I have raised a draft pull request implementing one possible, and very simple, approach to providing compatibility with markdown codeblocks.

If you believe that this is a change needing wider discussion, then I will happily open a thread under discuss.python.org. Given the small nature of the change (1 line of library code, 100 lines of test case, 10 lines of documentation), I am awaiting feedback on this issue & draft PR, in case it is considered a simple, non-breaking, adjustment which does not require significant, wider discussion.

Alternatives considered

  1. Creating a dedicated parser.
    • Pros: Could be provided as a module outside the standard library; able to identify start and end of code blocks and use this information in structuring the results.
    • Cons: doctest.testmod() would need to be adjusted to allow for an optional parser keyword argument analog doctest.testfile(); higher barrier to entry for users, need to install a separate package and specifically select a different parser.
  2. Test framework plugins (e.g. pytest-doctest-mkdocstrings).
    • Pros: Can be provided as a module outside the standard library
    • Cons: Requires monkeypatching internals of doctest - prone to future failures; only works when tests are run via a separate test framework
  3. Providing additional markdown parsing within doctest.DocTestParser
    • Pros: Additional structure to doctest results.
    • Cons: Significant additional complexity, goes against the current simplicity and agnostic nature of doctest.

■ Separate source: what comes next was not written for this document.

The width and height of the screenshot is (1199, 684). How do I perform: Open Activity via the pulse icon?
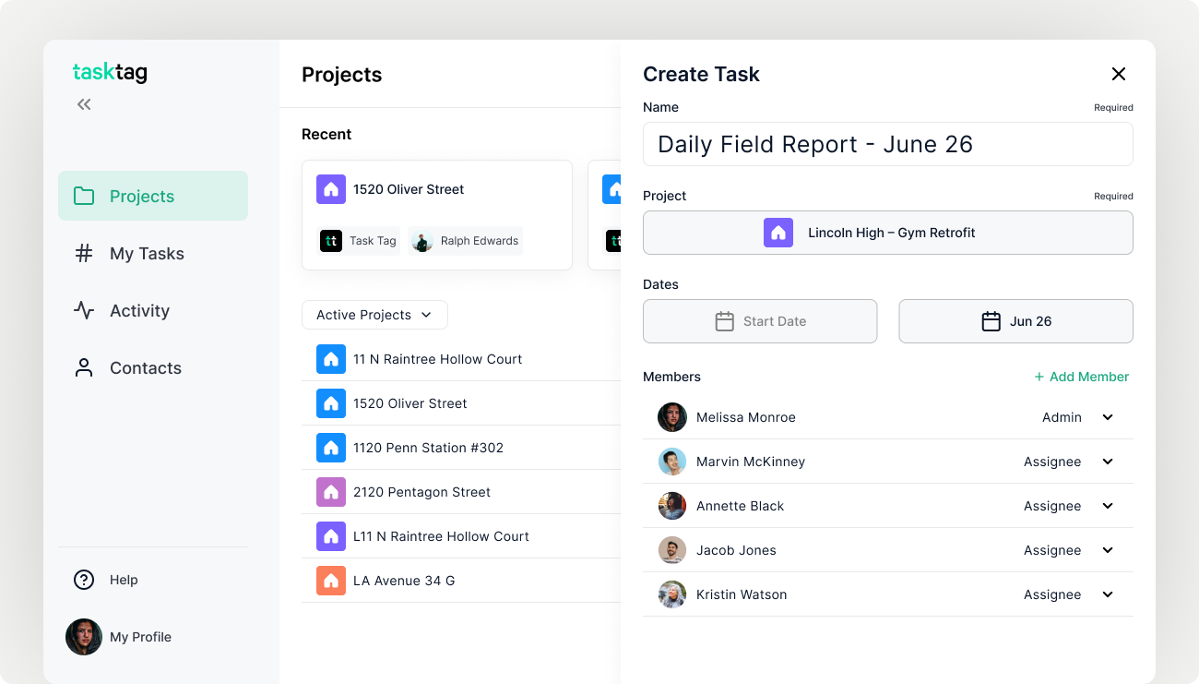point(84,310)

Has this already been discussed elsewhere?

This is a minor feature, which does not need previous discussion elsewhere

Links to previous discussion of this feature:

No response

Linked PRs

sobolevn commented 4 months ago

I would not say that Markdown is not supported, it is. I use Markdown and doctests in multiple projects. Here's just one example: https://github.com/wemake-services/inspect313

But, yes. You have to keep in mind that triple backticks are treated as an output. So, you have to add an empty line before the backticks: https://github.com/wemake-services/inspect313/blob/1ed3f77059199aa17db4be0fe713315bda87d101/README.md#L46-L48

MusicalNinjaDad commented 4 months ago

Yes, you can workaround by adding a blank line at the end but that adds an easy source of error, looks ugly in the code and I've run into cases where the block gets rendered with blank line. Sorry, I didn't include this point in the original description - I felt it was already quite long for such a small change.

oscarbenjamin commented 3 months ago

There are also downstream issues in pytest (https://github.com/pytest-dev/pytest/issues/7374) and pytest-doctestplus (https://github.com/scientific-python/pytest-doctestplus/pull/221). This behaviour is inherited by those libraries as well since they depend on the stdlib doctest module for collecting the doctest fragments. The SymPy in-house doctest runner removes these (https://github.com/sympy/sympy/blob/d91b8ad6d36a59a879cc70e5f4b379da5fdd46ce/sympy/testing/runtests.py#L1827-L1831).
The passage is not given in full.